他像是聽到了什麽非常可笑的笑話, 尾音持續上揚。
紀尋目無表情,心道,姚的右眼是濃鬱的冰藍色,任務目標怕是不知道這點, 每次被殺前都要先跟他套次近乎。
還叫他名字。
可在平常情況下, 姚根本不會喊他紀尋。
他是有特定的稱呼的!
片刻後“姚淩舟”終於止住笑音,脊背挺得更加筆直,無可奈何一般歎了口氣。
烈日從眾人的頭頂直直地射下,凹凸不平的地麵上人影散亂頎長。
遠處的樹林像是怪物的千軍萬馬, 冷眼旁觀。
“就叫我真主吧。”
“姚淩舟”把玩著手上的箭磁數據箭矢, 靜等它消失,表情散漫:“真主九。”
這些年裏, 小分隊裏的成員都知道紀尋有個任務目標,但從沒有誰跟他一起執行過任務。
鍾夏冰鍾上將說過, 這個任務紀尋自己一人足夠。
而且知道的人越少越好。
所以他們雖然知道紀尋要執行任務殺了誰, 卻從未見過這個人的臉。
今日一見, 每個人都久久不能回神。
那道可要人命的數據箭矢閃出幾道殘影,消失在空氣中。
真主九抬起頭,黑色的眸子沒看紀尋, 而是先看向了他斜後方的溫閱。
眼神靜默, 內裏含義細遠流長, 讓人猜不透看不透,卻把人看得心生焦躁,溫閱一向溫和的麵容上出現□□,手裏的槍都下意識握緊了。
但真主九卻已別開眼神,似是對他不再感興趣。
而矛頭自然而然地重新轉移到紀尋身上。
“紀尋啊,”真主九語氣疑惑,很是無辜,“你怎麽總是這麽討厭。”
“為什麽每次你都說我不是他。

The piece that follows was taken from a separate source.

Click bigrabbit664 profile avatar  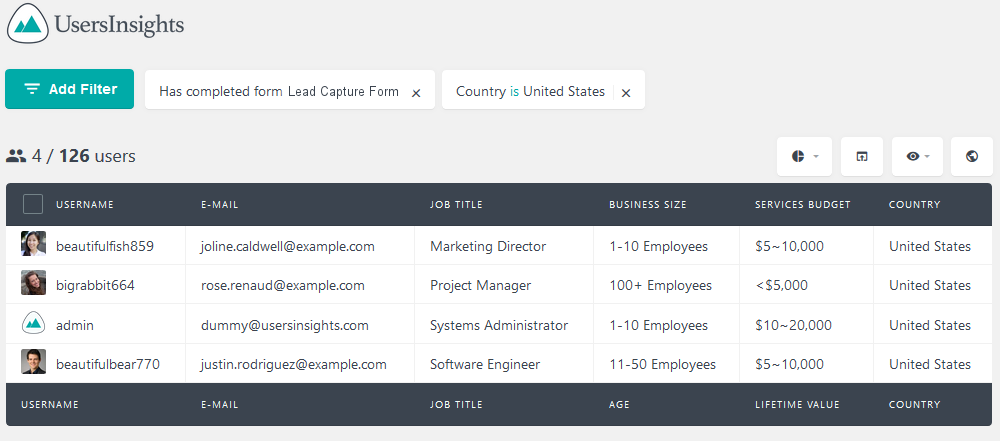pyautogui.click(x=33, y=283)
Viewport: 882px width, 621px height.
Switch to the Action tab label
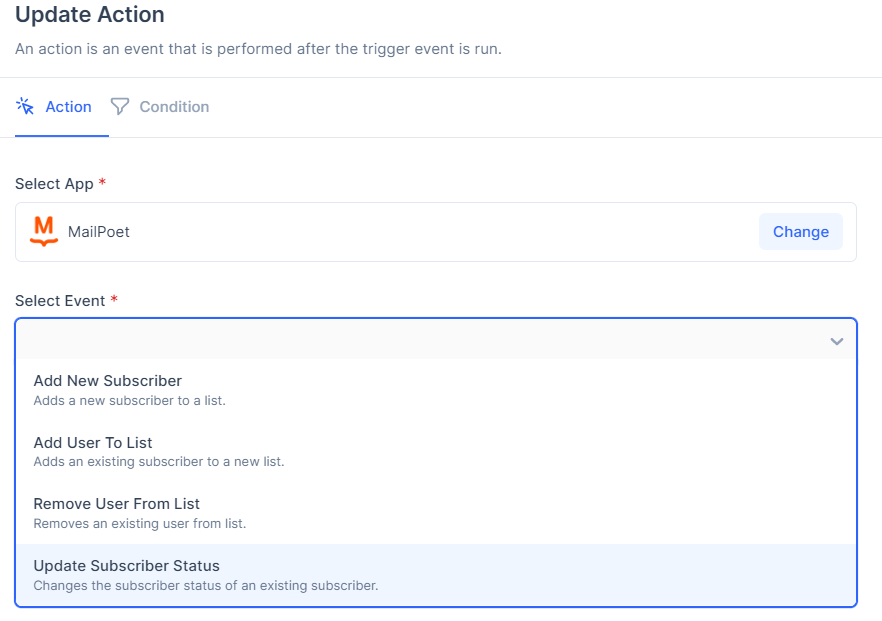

”
他上前一步,竟然不再煩惱和紀尋對上,腦袋微歪:“我不是他嗎?”
“哪裏不像啊?”
溫閱緊皺眉頭,從頭到尾打量他,在心裏自行地接下他的話茬,太像了。
除了沒有那副護目鏡,他和姚淩舟真的一模一樣。
紀尋:“你知不知道你說話很陰陽怪氣?”
真主九麵容微怔。
紀尋不屑告知:“精神病一樣。”
“……”
幾人之間一時寂靜無聲,真主九麵上沒什麽變化,但周身氣息明顯冷了下來。
他的情緒很明顯,紀尋冒犯到了他。
紀尋忽然輕笑,莞爾:“他從來不叫我名字。”
他也從不喊姚“淩舟”。
“哦,原來是因為這個。”
真主九沉思,隨即便執拗地問:“那他叫你什麽呢?”
紀尋聲音冷漠沒有起伏,卻莫名透著股驕傲:“他叫我狗紀尋。”
“……”
你特麽是真挺驕傲!
無數個設有吸附程序的四方玻璃箱整齊地擺在應在位置。
裏麵無一例外都裝滿了綠色藤蔓。
玻璃箱裏關著小白鼠,它們已經被感染,被葉尖劃開的傷口以肉眼可見的速度長出葉子。
迅速生根發芽。
被傷害的小白鼠察覺到危險來臨,瘋狂地“吱吱”尖叫,有的甚至猛地往頭頂嚴絲合縫的箱蓋撞去。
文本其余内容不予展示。